Announcing ​the Winners: Innovation ​Challenge

Three teams in each category took home a cash prize

The 10th annual Innovation Challenge brought out students from many academic disciplines. Since January, students have been preparing and presenting their ideas as they competed for cash prizes.

The final presentations were given March 28, and the awards ceremony for the winners took place April 2. 

The first-place winners of the social impact track were Myles Duval, Ryder Belgarde, Peyton Beehler and Samuel Beatty. 

The members’ main focus was to reduce carbon emissions by incorporating wind energy into urban environments. They crafted a wind turbine that has a new design, allowing for the turbines to be placed within urban areas.

“We designed it to be omnidirectional and versatile, capable of being mounted on the sides and tops of buildings, allowing it to be integrated into urban environments,” Beatty said. “We wanted to find a way to reduce areas like Fargo’s reliance on fossil fuels, and after finding that solar panels aren’t viable in areas like this, we started looking for alternatives. We noticed that several areas around campus receive large amounts of wind and thought that small localized wind turbines could be the answer.” 

Accepting the flaws in their design and fixing them was one of the challenges the four students faced along the way.

“I will probably compete in the Innovation Challenge again, although I don’t have any specific projects in mind at the moment,” Beatty said.

“I also may enter again. Either with an upgraded turbine or another innovative idea,” Duval said.

The team said they believe that the Innovation Challenge will help them succeed in the future in their engineering career paths. “The Innovation Challenge was good practice for working in groups to find a solution to a problem, something incredibly common in engineering,” Beatty said.

The first-place winner of the graduate research track was Logeeshan Velmanickam, who worked on a technique that can be used to detect cancer early using DNA as a biomarker.

Velmanickam made sure to mention Dharmakeerthi Nawarathna, an assistant professor in electrical and computer engineering. Nawarathna helped him with his research. Together they faced the challenge of proving that their method of research was the best technique compared to other methods of cancer detection. 

Though Velmanickam said he has been researching this procedure for a couple years now, he really started to brainstorm the method in January for the Innovation Challenge.

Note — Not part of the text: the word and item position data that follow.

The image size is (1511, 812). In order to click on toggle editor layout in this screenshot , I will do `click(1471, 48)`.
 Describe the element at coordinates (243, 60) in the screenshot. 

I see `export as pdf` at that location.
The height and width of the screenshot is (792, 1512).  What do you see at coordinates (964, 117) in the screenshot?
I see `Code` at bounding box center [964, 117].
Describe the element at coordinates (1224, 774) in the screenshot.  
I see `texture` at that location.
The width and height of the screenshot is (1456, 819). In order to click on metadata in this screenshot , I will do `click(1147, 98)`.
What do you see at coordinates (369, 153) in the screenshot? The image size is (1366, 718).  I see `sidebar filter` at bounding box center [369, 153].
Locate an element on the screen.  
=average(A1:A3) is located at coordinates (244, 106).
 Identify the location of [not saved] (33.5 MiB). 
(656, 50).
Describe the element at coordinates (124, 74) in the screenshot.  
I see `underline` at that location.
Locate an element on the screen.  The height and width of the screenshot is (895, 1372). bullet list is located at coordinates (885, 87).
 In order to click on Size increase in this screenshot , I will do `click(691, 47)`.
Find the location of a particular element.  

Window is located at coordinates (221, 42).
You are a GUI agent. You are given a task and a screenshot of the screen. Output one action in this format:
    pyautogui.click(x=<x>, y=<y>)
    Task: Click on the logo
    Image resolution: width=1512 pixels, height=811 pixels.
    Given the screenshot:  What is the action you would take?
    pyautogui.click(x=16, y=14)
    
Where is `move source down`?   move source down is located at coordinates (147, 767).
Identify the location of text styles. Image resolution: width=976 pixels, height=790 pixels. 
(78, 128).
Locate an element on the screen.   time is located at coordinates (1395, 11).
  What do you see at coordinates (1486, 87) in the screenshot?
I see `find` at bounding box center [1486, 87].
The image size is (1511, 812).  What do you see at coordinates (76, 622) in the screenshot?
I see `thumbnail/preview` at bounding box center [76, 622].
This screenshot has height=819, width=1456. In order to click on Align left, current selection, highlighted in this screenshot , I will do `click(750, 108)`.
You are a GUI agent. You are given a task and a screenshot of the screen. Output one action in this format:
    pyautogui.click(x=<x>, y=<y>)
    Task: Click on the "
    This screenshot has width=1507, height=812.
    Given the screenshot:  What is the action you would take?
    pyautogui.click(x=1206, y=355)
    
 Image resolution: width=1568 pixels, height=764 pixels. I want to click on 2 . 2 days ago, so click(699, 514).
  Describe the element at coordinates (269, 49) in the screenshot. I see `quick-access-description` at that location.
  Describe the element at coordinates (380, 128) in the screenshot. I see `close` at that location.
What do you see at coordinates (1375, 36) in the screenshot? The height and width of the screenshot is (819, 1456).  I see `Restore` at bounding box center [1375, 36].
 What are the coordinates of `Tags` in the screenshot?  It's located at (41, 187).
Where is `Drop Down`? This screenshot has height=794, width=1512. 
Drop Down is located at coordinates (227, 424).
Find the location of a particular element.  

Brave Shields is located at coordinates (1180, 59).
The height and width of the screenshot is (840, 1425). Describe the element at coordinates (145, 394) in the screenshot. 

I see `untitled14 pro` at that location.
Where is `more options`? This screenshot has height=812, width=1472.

His work is still not over, however, as Velmanickam and Nawarathna are working on creating a device that can detect cancer through blood tests. 

When asked what advice he would give to students who aren’t sure if their ideas would make an impact, Velmanickam said, “No idea is a bad idea. Just go for it, and as you work, you’ll gain more experience.” 

Velmanickam said he believes winning the Innovation Challenge will help him get a job because employers are always looking for someone who can apply innovation into their work. He said he hopes to one day start his own company.

In the entrepreneurship track, the first-place winners were Kristian Rue and Matthew Solem. The pair created new software that can send a receipt directly to a customer’s phone, thus getting rid of the need for printed receipts. 

The Innovation Challenge is hosted by the NDSU Research and Technology Park, which gives students the opportunity to work in teams and come up with ideas that can either turn into businesses or lead to future research. 

Within the competition, students can choose to compete in one track throughout the semester. The social impact track is for projects that stand to make improvements in community, region or even world issues. The graduate research track is specified for graduate students that want to compete with an innovation that is related to their research or thesis they are working on. All the other products or services students work on that aren’t related to research fall under the entrepreneurship track.  

All first through third-place winners of each track received a cash prize for their projects in the final round. First place received $3,000, second place received $2,000 and third place received $1,000. 

With the end of this year’s Innovation Challenge, students can start to think ahead to next year about what they’ll bring to the table.